Intelligence is about solving a chaotic problem; you can see the manifold (the butterfly wings) but never exactly know when and which wing will the form flip too. Data is the bottleneck and the gold mine when it comes to building such systems.

ML could be understood as something supervised or unsupervised, leading to a classification by error reduction.

An ML system based on a data architecture that mirrors or has semblance to the data generating mechanism improves performance. Because it asks, where is the data coming from? How should the data architecture be? Will the dataset lend itself well to the chosen ML process?

Figure 2 -Data Generating Mechanism View of ML

However, a data generating mechanism and a good architecture which assumes stability and linearity in information could stay biased and deliver erroneous results. Specifying a linear model and expecting it to understand causality has lead modern finance to a set of conflicting theories over the last 100 years.
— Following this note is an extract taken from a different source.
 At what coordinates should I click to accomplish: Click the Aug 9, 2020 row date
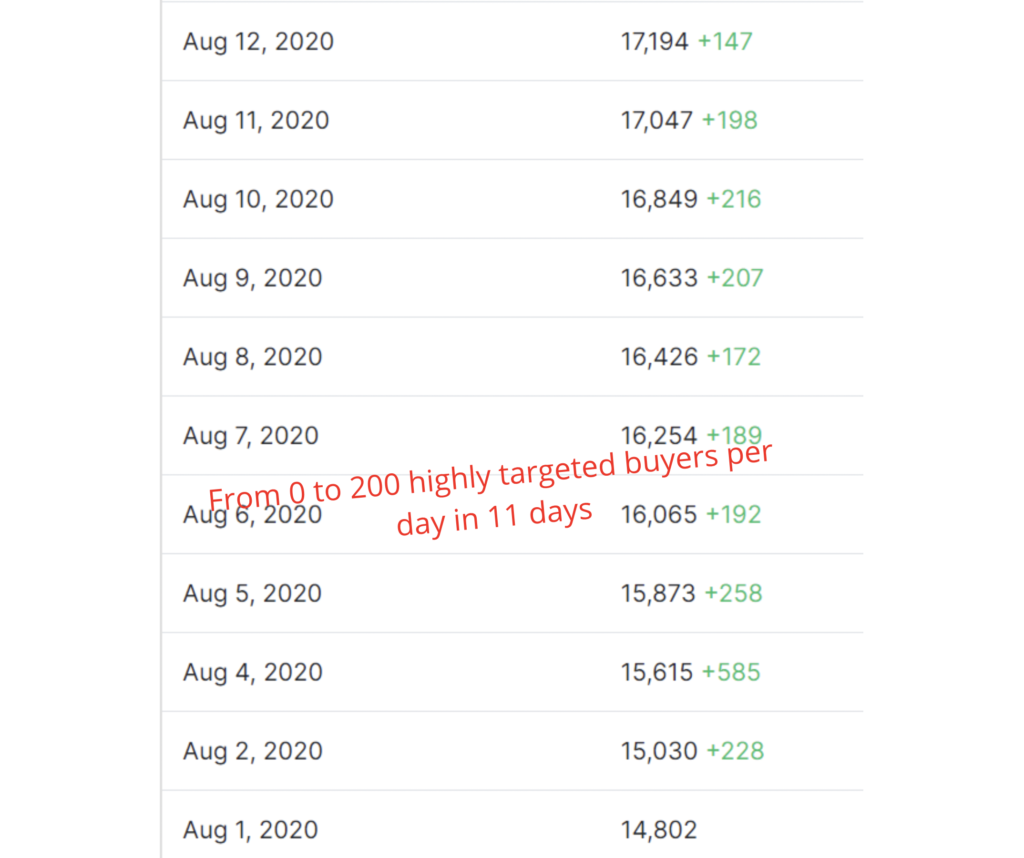coord(252,278)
So to expect such an approach to solve the challenges of the non-financial domain is naive thinking.

And because causality eventually leads to chaos, a robust ML system should specify a model assuming a varying and dynamic degree of influence between a set of causes, expect some causes to fail and new causes to emerge and succeed. Such a system makes no assumption about information validity and embraces both error reduction and amplification as an output.

Data heavy or data light is not a characteristics of the ML process, but of the data architecture. One can use a good data architecture to sample the data well for the ML process. A well-designed architecture can drive the ML process with a fraction (e.g. less than 10%) of the data, which is refreshed periodically. Therefore, it’s essential to ask, how much of my database do I really need for my ML process to run optimally? The more carefully we use data for training, the less biases we introduce in our ML processes and the less electricity we burn, a desired objective in a computation heavy world.

If we want to build ML systems to simulate real world problems, we have to train them on datasets that evolve from an understanding of data generating mechanisms, approriate data architectures, and causal complexity which bases itself on the assumption that there is a certain probability of failure and success of a cause to affect.